Tangy Japanese Umeboshi Onigiri with Seaweed Wrap
Umeboshi Onigiri is a traditional Japanese snack or light meal, featuring a tangy, salty center wrapped in perfectly cooked rice, encased in a crisp sheet of nori.

Preparation
Get these tasks done before you start cooking.
Cooking the Rice
- 1
Rinse the rice
Rinse the rice under cold water until the water runs clear.
- 2
Combine rice and water
In a rice cooker or pot, combine rinsed rice with water.
- 3
Cook the rice
Cook according to rice cooker instructions or bring to a boil, cover, and simmer for 15 minutes. Turn off the heat and let it stand for an additional 10 minutes.

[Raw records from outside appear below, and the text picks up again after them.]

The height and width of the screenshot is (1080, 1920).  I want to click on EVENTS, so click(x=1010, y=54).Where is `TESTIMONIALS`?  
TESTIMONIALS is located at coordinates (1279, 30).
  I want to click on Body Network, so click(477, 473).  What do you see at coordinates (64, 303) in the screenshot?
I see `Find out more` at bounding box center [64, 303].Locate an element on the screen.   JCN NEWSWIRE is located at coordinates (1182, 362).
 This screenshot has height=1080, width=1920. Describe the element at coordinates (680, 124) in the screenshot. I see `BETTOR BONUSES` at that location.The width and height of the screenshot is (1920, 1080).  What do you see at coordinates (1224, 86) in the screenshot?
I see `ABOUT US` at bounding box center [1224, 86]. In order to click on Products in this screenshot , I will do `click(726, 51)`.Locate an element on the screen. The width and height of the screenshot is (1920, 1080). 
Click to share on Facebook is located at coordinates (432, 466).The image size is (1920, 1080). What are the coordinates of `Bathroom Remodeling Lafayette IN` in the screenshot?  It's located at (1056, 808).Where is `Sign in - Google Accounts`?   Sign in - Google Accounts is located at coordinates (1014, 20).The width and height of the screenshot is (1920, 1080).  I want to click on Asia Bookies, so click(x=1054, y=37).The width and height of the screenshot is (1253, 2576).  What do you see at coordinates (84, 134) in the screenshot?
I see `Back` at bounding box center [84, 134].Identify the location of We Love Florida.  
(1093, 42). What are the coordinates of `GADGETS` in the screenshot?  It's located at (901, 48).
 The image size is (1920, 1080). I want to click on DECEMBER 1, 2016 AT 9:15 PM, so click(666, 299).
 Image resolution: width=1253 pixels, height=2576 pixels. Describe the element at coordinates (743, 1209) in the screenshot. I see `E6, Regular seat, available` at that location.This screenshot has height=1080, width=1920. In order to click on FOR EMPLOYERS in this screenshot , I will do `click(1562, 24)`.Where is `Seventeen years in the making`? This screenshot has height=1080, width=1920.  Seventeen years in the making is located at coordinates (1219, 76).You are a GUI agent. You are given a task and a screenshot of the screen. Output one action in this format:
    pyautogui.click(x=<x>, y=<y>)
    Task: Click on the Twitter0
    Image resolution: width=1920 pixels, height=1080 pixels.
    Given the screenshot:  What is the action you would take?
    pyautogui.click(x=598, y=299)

Preparing the Umeboshi Filling
- 1
Remove pits
Carefully remove pits from umeboshi plums.
- 2
Chop plums
Chop the umeboshi into small pieces.
- 3
Set aside
Set aside for assembling the onigiri.
How to Make Tangy Japanese Umeboshi Onigiri with Seaweed Wrap
Total time: 53 min · Yields 4 servings
- 1
Shaping the Onigiri
Wet hands lightly in salted water, take a small handful of rice, flatten slightly, place umeboshi in the center, and shape into a triangle or oval with your palms.
- 2
Adding the Nori Wrap
Gently wrap a strip of nori around each shaped onigiri, pressing gently to secure.
- 3
Serving
Arrange finished onigiri on a plate or in a bento box.